Kapusinski v. Fitts

White, J.

Appeal from a judgment of the Supreme Court (Dier, J.), entered October 30, 1996 in Washington County, which dismissed petitioner’s application, in a proceeding pursuant to CPLR article 78, to review a declaratory ruling by respondent Adirondack Park Agency.

Petitioner and his predecessors in title owned a large parcel of property located along the eastern shore of Lake George in the Town of Dresden, Washington County, that is within the Adirondack Park. In the 1960s, approximately 70 parcels of *812this property were sold to various individuals,* which conveyances included deeded access to the waterfront over the approximately five-acre parcel that is the subject of this case. Petitioner initially proposed to subdivide this parcel into six lots and in 1992 the application was approved. Prior to the withdrawal of the approval in August 1995, petitioner conveyed one parcel having shoreline frontage of 125 feet to third parties who intended to construct a one-family dwelling. Included in this conveyance was a deed provision committing 60 of the 125 feet of shoreline frontage to backlot shoreline access. On February 14, 1996, petitioner requested a declaratory ruling from respondent Adirondack Park Agency (hereinafter APA), with respect to, inter alia, the application of the shoreline restrictions set forth in Executive Law § 806 to his proposed subdivision.

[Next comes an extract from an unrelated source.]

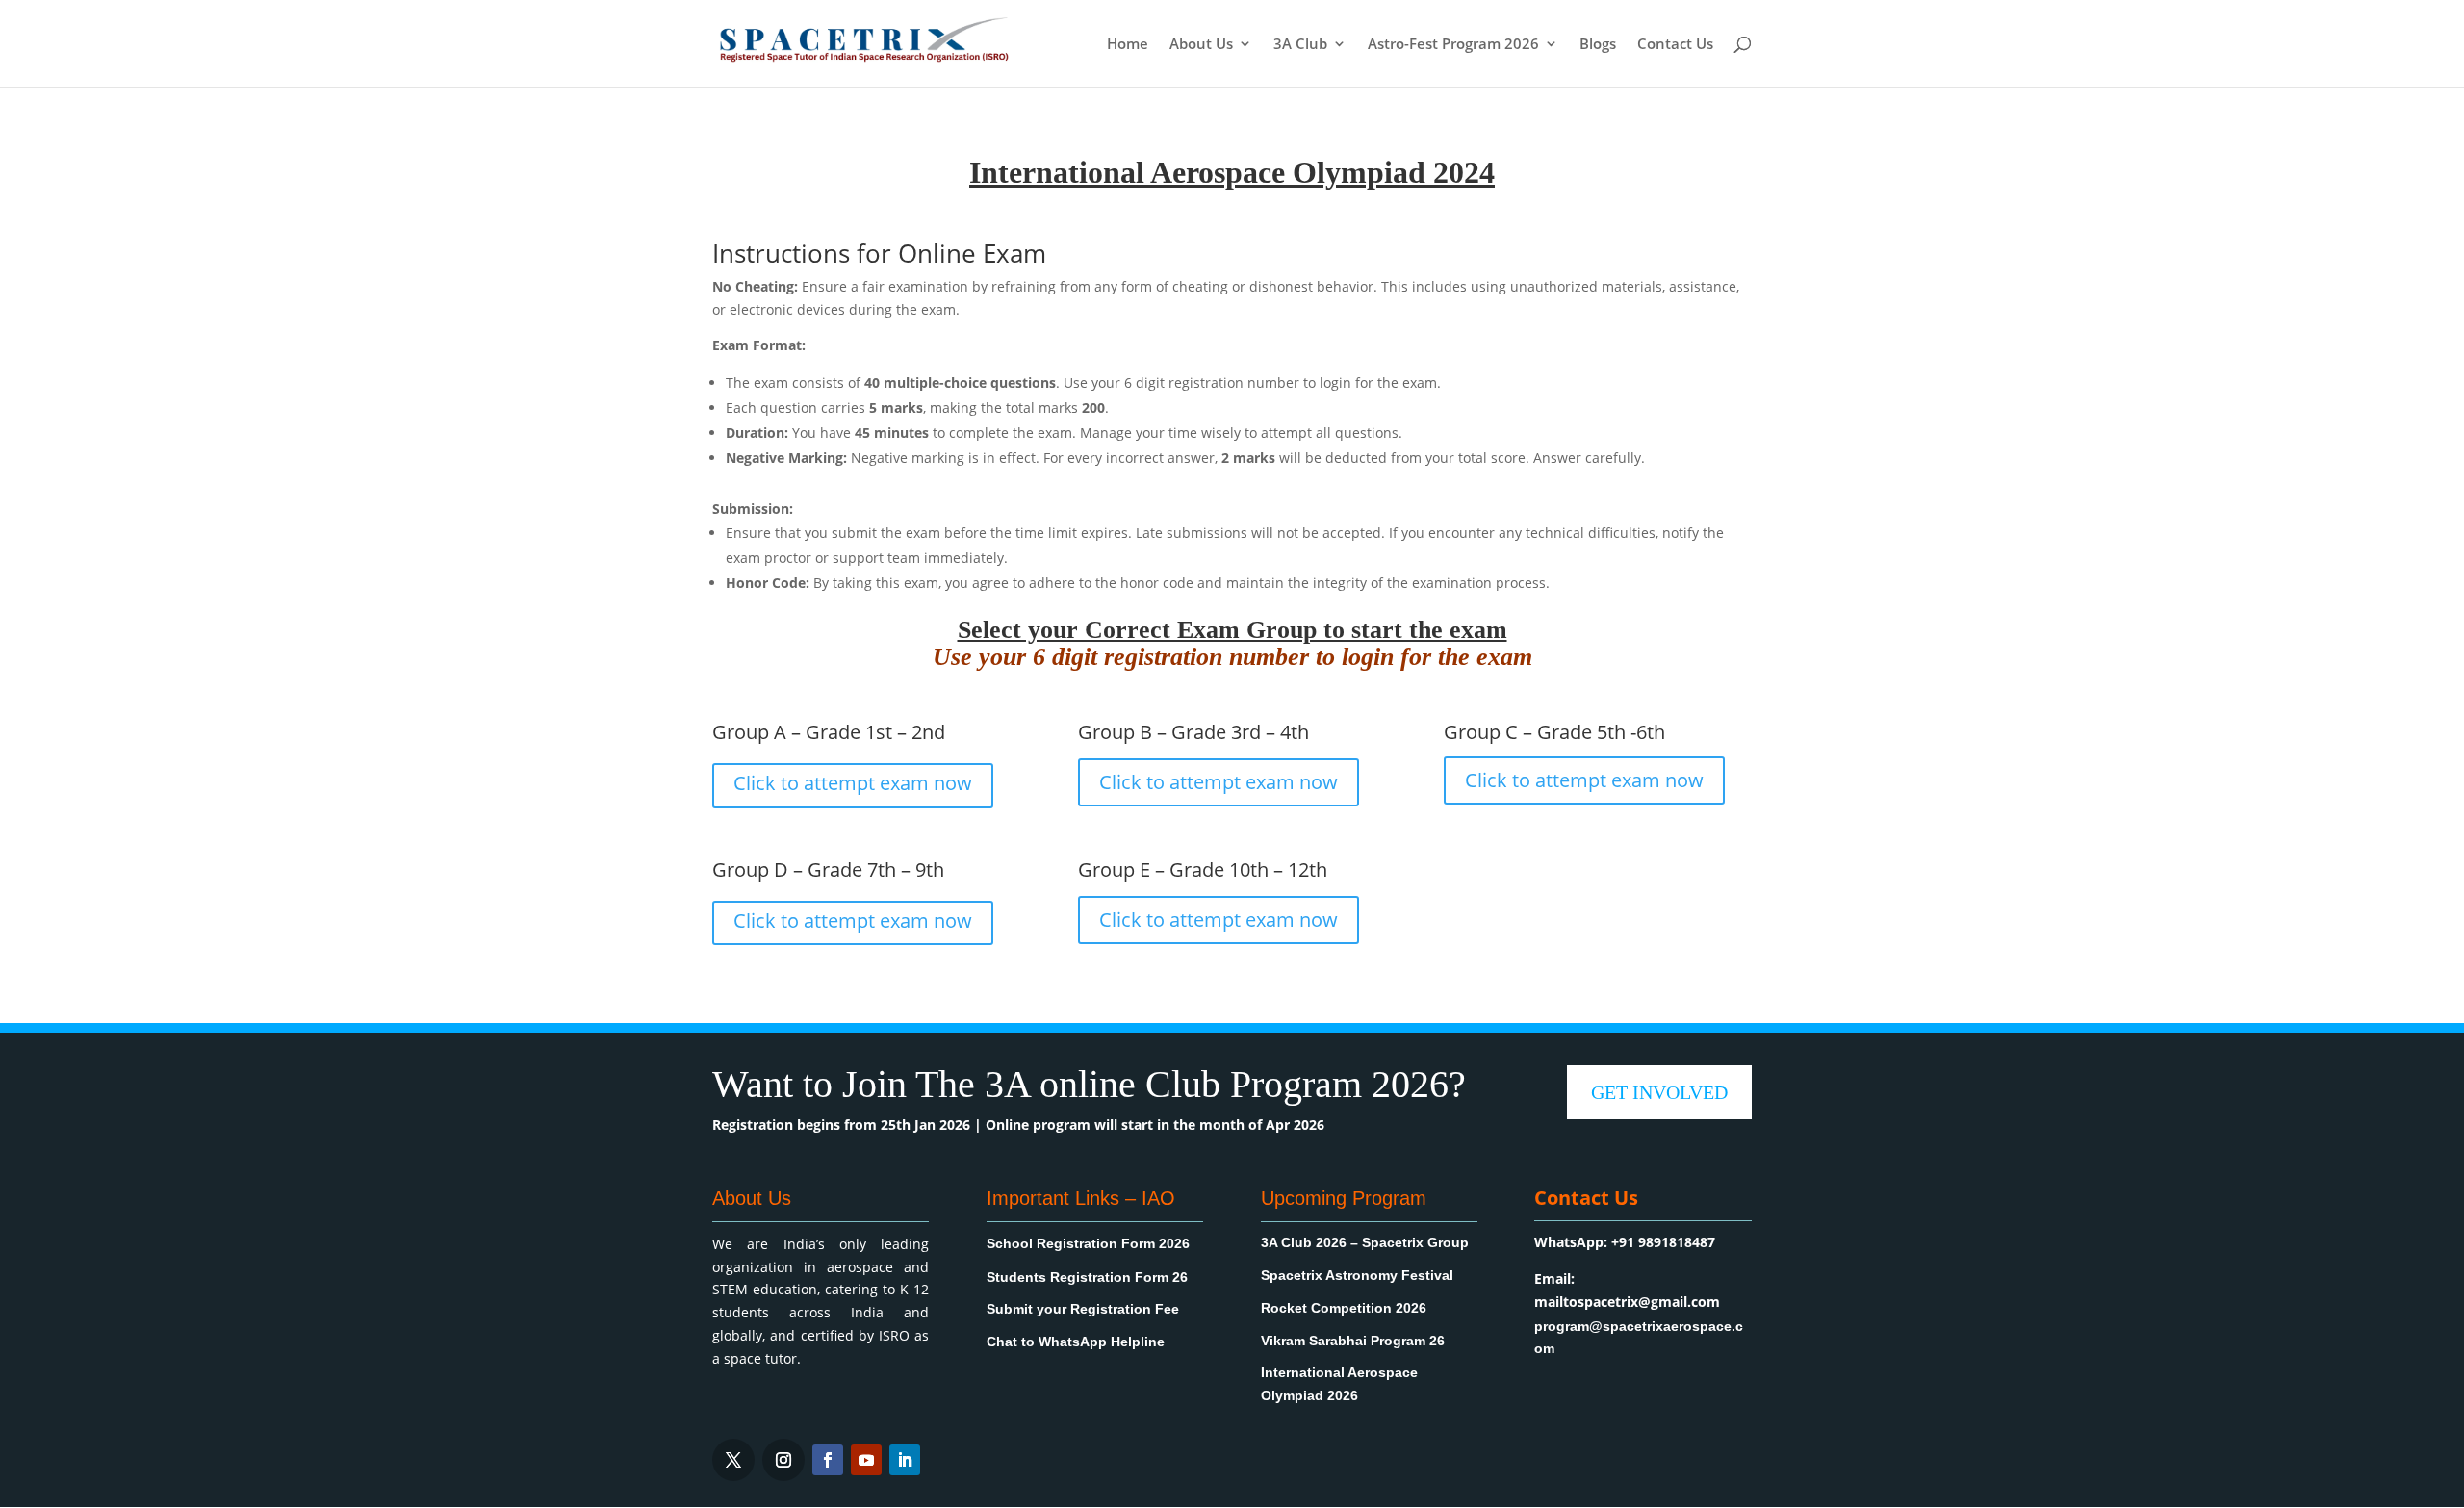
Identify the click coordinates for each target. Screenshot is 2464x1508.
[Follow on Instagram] (783, 1460)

Two subparagraphs of Executive Law § 806 are applicable; Executive Law § 806 (1) (a) (1), which provides that the minimum lot width along the shoreline for each one-family residential structure in the applicable moderate intensity use area is 100 feet, and Executive Law § 806 (1) (a) (4), which provides that the minimum shoreline frontage required to support deeded access for 5 to 20 backlots is 100 feet, with an additional three feet for each backlot over 20 and up to 100 (Executive Law § 806 [1] [a] [4] [a], [b]). In the APA’s view these subparagraphs are discrete which means there must be sufficient shoreline frontage to support residential use and sufficient frontage to support backlot access. Under this interpretation, petitioner’s shorefront lots would have to have 350 feet of shoreline footage (100 feet for the residence, 100 feet for the first 20 backlots and 150 feet for the remaining 50). Contending that these subparagraphs should be read together so that the shoreline footage supporting residential use could also support backlot access, petitioner challenged the APA’s interpretation in this CPLR article 78 proceeding. Supreme Court dismissed the petition, finding that the APA’s interpretation was not arbitrary or capricious as it was consistent with the purposes of the Adirondack Park Agency Act. Petitioner appeals.

Our task in interpreting statutes is to ascertain and give effect to the intention of the Legislature (see, Matter of Yolanda D., 88 NY2d 790, 795) which requires us to look to the spirit and purpose of the statute (see, Albright v Metz, 88 NY2d 656, *813664). The stated purpose of Executive Law § 806 is “to provide adequate protection of the quality of the [bodies of water within the Adirondack Park] and the qualities of their shorelines” (Executive Law § 806 [1]). It is clearly understood that the optimum means for achieving this purpose is to provide for the dispersal of development and use, thereby alleviating the impact upon water quality and preventing the degradation of the shoreline. The APA’s interpretation is consonant with this as it promotes the dispersal of use and development whereas petitioner’s is not, as his construction would allow more intensive use of the shoreline. Furthermore, if the Legislature intended these subparagraphs to be read together, it can be assumed it would have included them in a single subparagraph or otherwise indicated they could be merged. Accordingly, for these reasons, we agree with Supreme Court’s resolution of this proceeding and affirm.

Cardona, P. J., Mercure, Crew III and Spain, JJ., concur. Ordered that the judgment is affirmed, without costs.

Supreme Court permitted many of these property owners to intervene in this proceeding over petitioner’s objection. Petitioner has not appealed from this aspect of Supreme Court’s order.